**Work to be completed:**
Only the lines from the one containing "My List (330, 1981)" through the one containing "Über uns (53, 696)" should be printed, exactly as they appear below, with both ends included.

**Available data:**
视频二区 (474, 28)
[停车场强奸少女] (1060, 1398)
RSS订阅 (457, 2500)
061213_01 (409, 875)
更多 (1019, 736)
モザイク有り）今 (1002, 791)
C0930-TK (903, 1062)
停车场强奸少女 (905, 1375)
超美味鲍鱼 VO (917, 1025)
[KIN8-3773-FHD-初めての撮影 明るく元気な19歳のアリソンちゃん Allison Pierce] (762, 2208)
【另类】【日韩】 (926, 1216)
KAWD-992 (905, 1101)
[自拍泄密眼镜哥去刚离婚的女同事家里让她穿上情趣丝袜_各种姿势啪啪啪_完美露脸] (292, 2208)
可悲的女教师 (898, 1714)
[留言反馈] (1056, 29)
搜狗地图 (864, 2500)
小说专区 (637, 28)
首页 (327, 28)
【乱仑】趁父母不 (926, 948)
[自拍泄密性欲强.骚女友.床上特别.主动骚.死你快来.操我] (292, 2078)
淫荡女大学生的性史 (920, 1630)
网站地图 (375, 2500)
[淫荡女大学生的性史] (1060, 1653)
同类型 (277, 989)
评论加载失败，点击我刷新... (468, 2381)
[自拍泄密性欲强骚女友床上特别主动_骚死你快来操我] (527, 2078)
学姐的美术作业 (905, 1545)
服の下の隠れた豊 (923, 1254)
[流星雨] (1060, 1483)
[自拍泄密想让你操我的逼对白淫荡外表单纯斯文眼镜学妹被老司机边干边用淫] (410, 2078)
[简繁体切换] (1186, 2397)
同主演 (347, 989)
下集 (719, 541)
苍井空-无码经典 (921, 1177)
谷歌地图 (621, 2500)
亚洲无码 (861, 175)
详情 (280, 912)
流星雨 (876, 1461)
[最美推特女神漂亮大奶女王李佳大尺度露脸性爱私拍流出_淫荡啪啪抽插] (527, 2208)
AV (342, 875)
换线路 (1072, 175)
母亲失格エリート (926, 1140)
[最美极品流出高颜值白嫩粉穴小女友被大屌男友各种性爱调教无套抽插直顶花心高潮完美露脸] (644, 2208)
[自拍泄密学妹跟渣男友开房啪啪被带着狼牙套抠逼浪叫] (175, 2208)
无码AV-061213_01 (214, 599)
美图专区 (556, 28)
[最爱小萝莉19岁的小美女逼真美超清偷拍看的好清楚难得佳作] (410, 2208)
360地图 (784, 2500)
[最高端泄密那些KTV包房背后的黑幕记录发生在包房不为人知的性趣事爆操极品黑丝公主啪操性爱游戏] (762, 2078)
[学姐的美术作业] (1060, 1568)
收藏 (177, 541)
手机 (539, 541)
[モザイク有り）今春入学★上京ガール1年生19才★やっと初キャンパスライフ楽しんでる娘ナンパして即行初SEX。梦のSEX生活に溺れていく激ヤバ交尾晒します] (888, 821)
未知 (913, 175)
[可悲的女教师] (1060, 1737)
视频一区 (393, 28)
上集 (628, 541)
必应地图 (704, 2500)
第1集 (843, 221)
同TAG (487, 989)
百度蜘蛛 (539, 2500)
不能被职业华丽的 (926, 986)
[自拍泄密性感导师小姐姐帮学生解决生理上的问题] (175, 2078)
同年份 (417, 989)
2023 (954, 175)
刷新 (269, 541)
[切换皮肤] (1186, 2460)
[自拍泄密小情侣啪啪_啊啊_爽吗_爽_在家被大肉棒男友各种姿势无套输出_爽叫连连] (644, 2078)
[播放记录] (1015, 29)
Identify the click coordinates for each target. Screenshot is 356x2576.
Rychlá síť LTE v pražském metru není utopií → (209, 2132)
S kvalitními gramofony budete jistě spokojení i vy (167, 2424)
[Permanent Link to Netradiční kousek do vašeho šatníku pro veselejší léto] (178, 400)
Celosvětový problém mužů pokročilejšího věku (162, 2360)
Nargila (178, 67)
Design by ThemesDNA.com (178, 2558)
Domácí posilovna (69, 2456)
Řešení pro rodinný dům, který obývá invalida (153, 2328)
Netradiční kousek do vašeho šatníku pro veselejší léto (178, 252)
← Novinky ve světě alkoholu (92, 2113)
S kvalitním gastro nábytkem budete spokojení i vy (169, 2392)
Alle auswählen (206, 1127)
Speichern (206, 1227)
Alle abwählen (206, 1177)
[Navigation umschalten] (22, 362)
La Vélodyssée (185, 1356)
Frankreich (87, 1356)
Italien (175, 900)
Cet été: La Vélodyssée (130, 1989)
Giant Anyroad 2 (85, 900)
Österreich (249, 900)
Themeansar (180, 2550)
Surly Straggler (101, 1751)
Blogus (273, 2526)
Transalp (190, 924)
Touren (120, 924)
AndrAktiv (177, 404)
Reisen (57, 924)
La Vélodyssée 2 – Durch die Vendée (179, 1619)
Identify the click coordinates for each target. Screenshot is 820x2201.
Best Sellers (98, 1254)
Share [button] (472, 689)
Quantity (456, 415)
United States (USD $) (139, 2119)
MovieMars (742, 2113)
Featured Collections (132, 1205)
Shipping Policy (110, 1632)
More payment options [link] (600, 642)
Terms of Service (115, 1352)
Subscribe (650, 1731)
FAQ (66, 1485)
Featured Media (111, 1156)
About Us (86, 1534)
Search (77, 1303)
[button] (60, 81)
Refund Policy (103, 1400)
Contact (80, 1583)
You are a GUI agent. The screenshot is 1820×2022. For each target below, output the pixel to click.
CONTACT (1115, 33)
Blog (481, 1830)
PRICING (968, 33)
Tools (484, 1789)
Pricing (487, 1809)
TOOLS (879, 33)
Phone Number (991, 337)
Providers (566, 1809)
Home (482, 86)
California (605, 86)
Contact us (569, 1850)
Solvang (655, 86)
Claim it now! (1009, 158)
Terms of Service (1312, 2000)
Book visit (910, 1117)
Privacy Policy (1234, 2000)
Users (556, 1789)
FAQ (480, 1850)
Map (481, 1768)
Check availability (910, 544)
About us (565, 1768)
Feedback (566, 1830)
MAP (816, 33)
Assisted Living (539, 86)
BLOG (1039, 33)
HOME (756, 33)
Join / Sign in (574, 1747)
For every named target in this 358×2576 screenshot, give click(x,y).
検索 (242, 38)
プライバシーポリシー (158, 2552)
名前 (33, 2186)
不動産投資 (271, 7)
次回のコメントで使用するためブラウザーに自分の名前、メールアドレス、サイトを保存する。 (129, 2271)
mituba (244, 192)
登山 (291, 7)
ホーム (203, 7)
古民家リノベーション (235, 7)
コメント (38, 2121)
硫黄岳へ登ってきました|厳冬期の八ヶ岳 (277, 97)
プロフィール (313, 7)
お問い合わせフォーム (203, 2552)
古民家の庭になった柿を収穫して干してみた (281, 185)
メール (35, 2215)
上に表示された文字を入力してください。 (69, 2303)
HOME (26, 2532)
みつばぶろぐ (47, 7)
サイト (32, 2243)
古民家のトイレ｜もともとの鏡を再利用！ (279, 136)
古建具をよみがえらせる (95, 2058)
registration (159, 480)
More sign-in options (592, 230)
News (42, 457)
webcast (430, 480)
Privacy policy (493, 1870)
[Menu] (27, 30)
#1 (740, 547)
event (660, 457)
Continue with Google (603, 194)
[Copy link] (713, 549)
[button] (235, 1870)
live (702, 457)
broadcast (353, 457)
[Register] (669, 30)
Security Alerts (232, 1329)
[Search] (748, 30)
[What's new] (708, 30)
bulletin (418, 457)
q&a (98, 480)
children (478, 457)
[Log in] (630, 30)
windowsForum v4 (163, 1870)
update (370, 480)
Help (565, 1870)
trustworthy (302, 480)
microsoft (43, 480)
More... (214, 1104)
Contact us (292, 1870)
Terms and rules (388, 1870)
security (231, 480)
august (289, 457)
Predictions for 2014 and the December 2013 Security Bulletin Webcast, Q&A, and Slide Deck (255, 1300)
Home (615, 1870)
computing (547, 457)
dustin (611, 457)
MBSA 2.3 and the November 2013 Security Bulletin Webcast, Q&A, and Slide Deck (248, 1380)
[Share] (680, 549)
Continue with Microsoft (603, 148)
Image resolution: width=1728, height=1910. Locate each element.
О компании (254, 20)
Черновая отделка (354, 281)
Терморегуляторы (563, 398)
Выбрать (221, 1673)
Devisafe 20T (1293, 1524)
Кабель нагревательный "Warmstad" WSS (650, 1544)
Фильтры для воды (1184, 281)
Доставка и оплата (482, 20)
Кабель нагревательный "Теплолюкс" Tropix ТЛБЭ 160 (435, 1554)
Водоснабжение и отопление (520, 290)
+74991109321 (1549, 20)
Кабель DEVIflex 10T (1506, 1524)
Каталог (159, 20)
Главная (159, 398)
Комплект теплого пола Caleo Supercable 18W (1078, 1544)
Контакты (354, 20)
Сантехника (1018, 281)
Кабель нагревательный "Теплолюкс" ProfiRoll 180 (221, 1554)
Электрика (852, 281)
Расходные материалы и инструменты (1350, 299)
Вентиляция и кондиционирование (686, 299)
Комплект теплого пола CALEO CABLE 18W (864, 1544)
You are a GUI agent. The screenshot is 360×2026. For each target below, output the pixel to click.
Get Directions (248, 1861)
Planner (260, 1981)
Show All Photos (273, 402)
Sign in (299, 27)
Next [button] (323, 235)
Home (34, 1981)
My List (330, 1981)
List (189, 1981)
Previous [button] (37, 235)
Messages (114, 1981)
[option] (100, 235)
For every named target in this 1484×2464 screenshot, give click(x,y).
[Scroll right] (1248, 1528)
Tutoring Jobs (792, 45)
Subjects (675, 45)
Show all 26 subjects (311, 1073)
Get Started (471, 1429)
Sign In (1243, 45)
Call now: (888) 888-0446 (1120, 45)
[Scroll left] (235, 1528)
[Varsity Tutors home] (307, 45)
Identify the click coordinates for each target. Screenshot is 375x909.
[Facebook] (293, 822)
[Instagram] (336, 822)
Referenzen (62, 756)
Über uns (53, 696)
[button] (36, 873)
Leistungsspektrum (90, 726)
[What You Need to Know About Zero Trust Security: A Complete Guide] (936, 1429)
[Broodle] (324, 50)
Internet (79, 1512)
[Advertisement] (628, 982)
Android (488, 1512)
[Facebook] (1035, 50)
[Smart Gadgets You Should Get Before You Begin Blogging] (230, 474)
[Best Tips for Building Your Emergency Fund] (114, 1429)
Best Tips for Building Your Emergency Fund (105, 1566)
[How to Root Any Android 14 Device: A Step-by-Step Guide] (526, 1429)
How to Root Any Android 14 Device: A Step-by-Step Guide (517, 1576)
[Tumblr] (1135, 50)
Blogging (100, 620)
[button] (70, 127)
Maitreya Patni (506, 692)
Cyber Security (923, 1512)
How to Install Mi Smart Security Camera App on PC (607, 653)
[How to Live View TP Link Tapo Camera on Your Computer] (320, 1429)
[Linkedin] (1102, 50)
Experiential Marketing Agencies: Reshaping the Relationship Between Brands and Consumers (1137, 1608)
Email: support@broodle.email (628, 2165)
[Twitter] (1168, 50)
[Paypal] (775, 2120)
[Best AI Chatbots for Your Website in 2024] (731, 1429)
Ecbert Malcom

**Answer to this task:**
My List (330, 1981)
List (189, 1981)
Previous [button] (37, 235)
Messages (114, 1981)
[option] (100, 235)
For every named target in this 1484×2464 screenshot, give click(x,y).
[Scroll right] (1248, 1528)
Tutoring Jobs (792, 45)
Subjects (675, 45)
Show all 26 subjects (311, 1073)
Get Started (471, 1429)
Sign In (1243, 45)
Call now: (888) 888-0446 (1120, 45)
[Scroll left] (235, 1528)
[Varsity Tutors home] (307, 45)
Identify the click coordinates for each target. Screenshot is 375x909.
[Facebook] (293, 822)
[Instagram] (336, 822)
Referenzen (62, 756)
Über uns (53, 696)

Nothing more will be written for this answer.